--- START ---
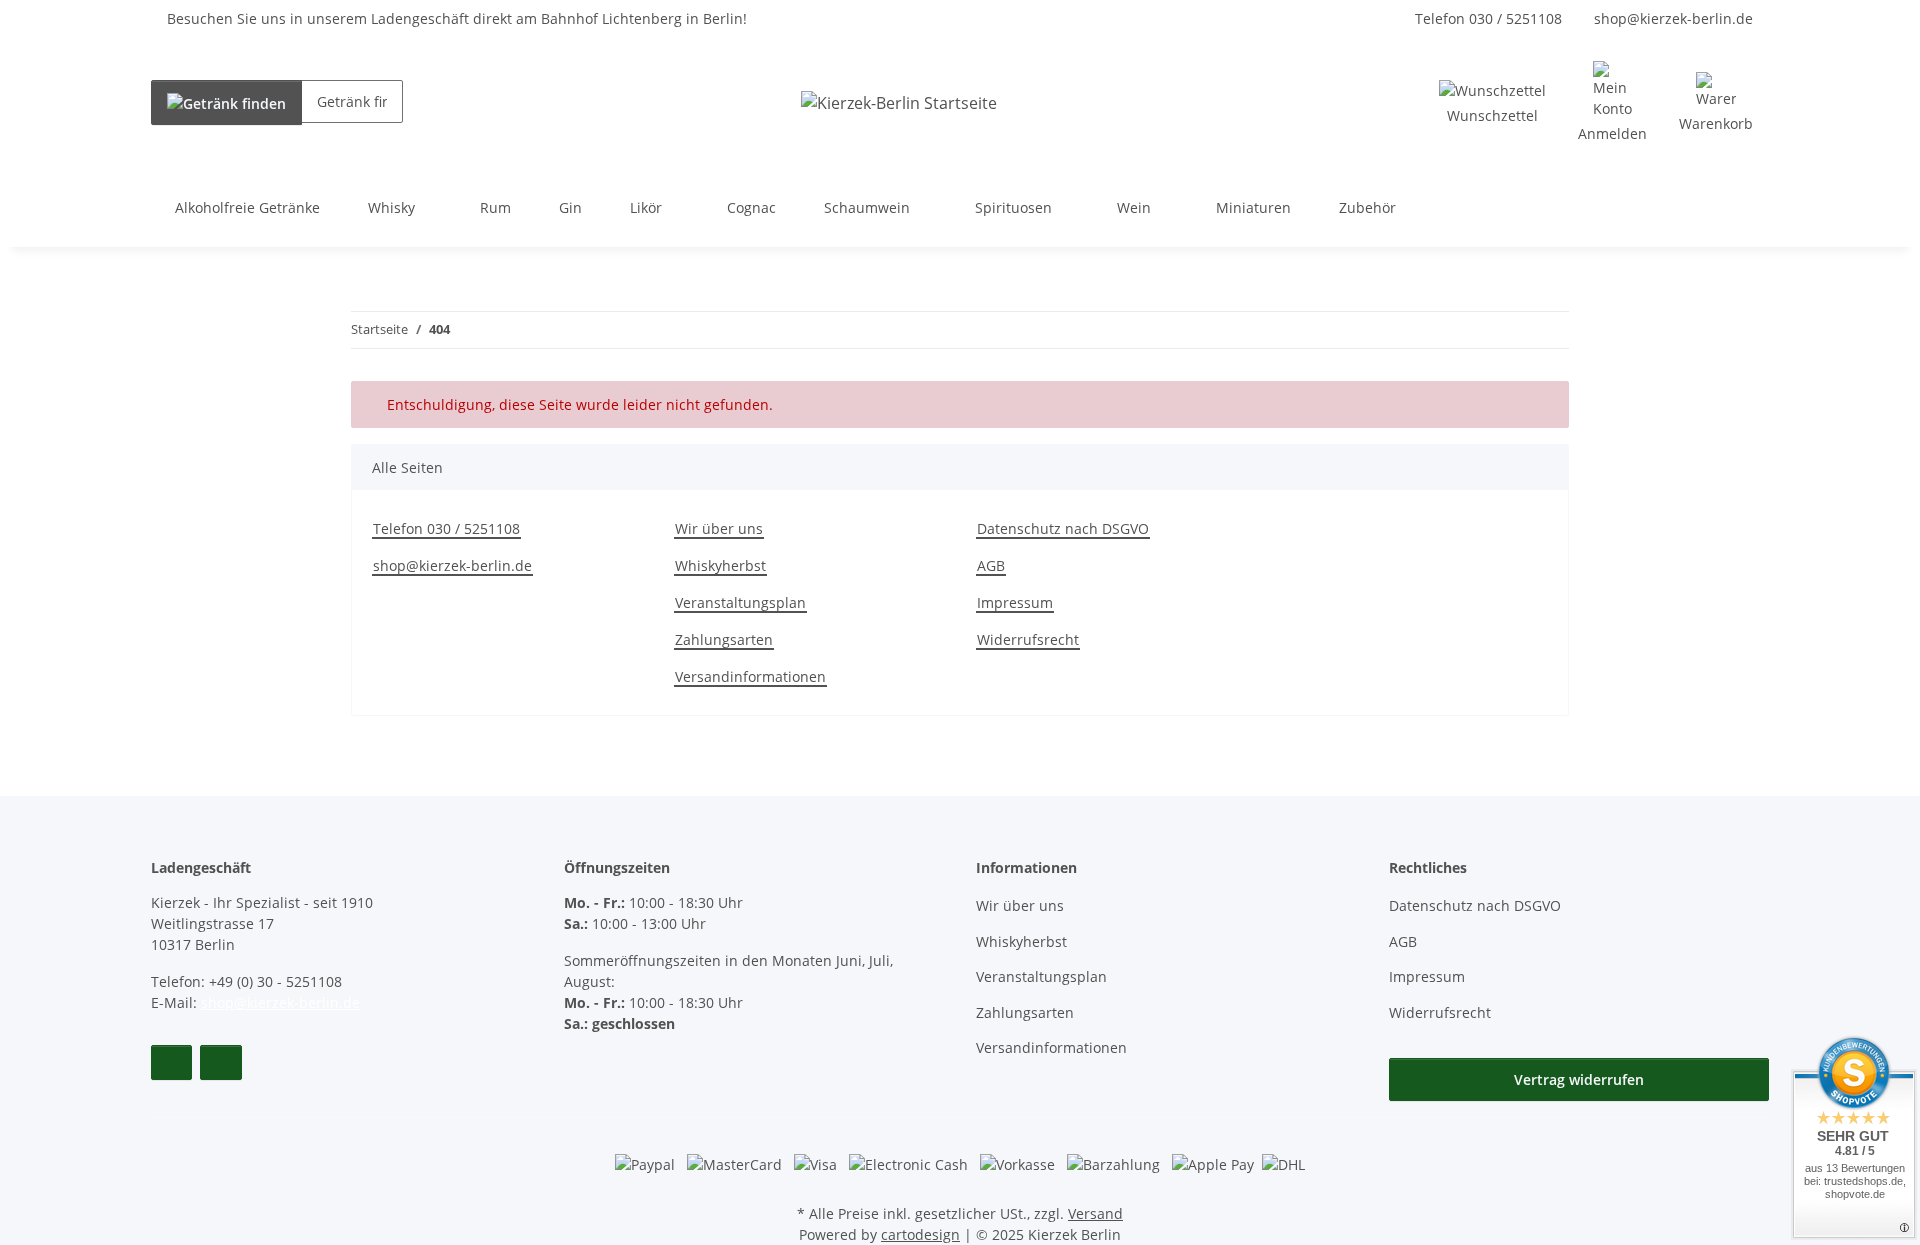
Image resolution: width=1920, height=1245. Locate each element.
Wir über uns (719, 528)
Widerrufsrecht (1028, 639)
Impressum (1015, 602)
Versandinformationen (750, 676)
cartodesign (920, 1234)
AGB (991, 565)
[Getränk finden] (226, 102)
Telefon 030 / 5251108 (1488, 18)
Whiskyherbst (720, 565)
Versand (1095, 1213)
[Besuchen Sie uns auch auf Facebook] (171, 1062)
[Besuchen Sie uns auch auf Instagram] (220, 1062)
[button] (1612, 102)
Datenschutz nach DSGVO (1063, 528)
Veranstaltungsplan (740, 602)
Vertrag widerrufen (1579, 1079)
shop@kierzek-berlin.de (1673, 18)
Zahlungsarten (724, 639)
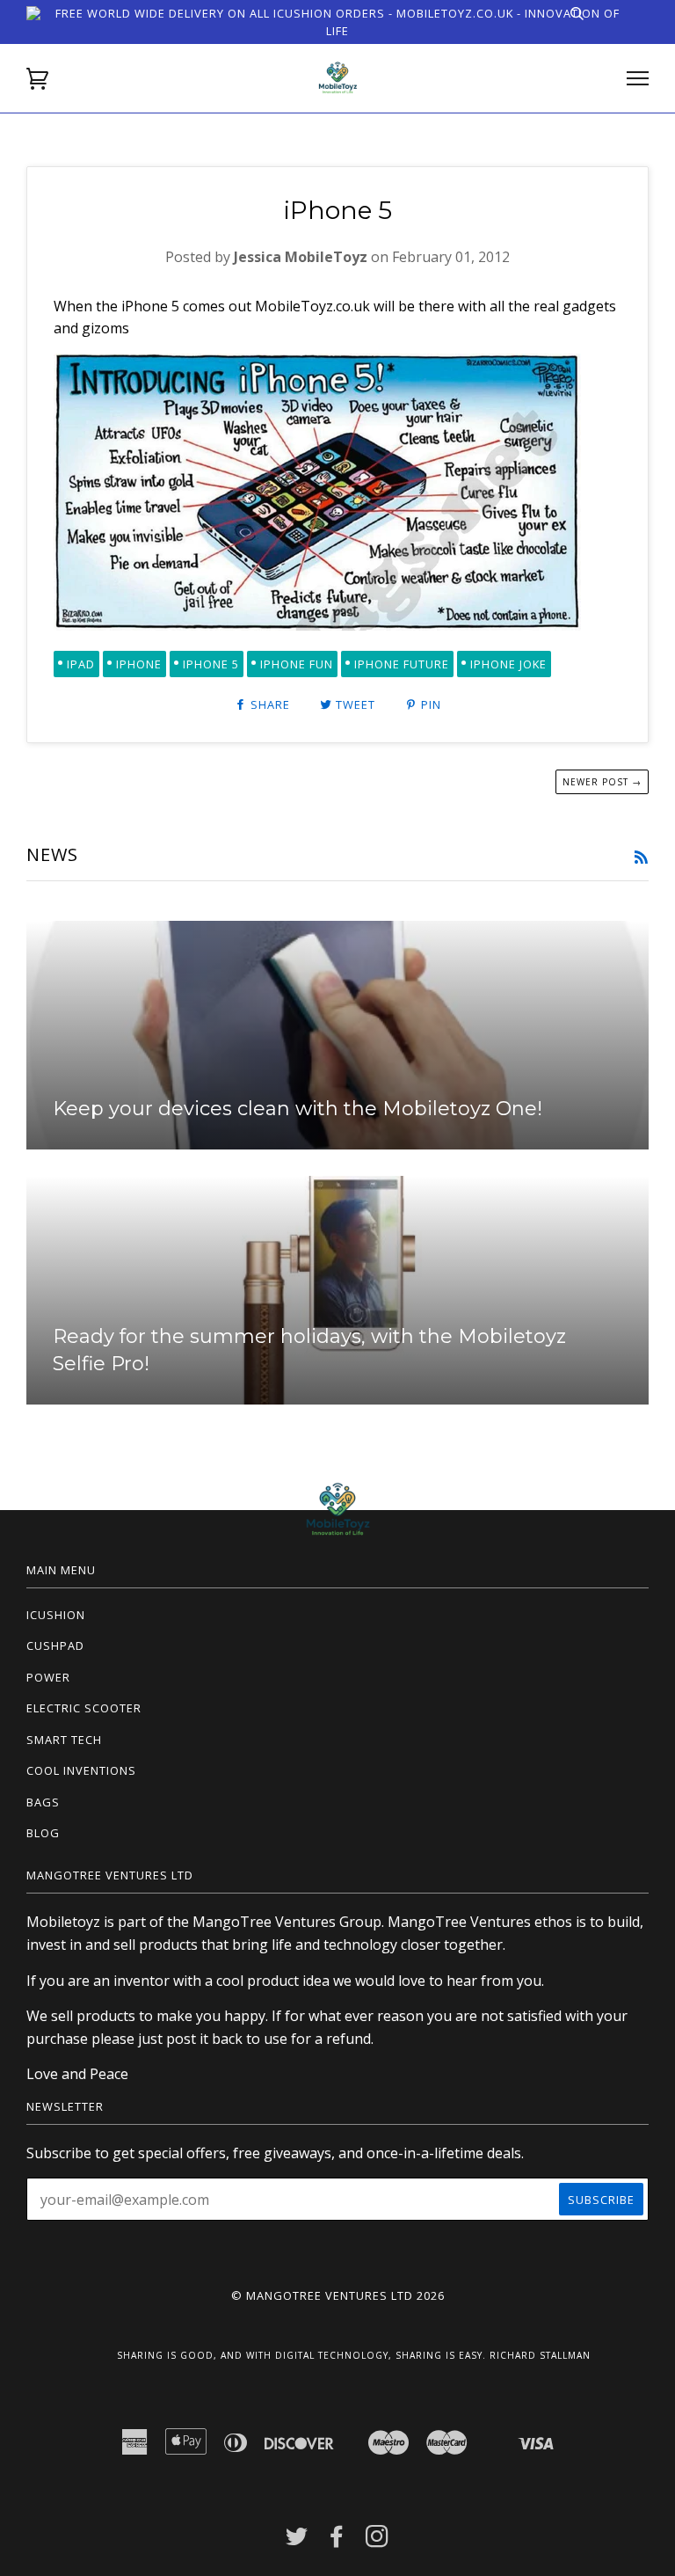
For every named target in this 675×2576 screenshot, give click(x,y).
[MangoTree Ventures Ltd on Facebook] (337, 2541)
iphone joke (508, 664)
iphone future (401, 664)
--- END ---
## [WHAT NEEDS TO BE DONE]
Lines of the listing above that contain the word "Besuchen" must all be copied.

## [EXPECTED OUTPUT]
[Besuchen Sie uns auch auf Facebook] (171, 1062)
[Besuchen Sie uns auch auf Instagram] (220, 1062)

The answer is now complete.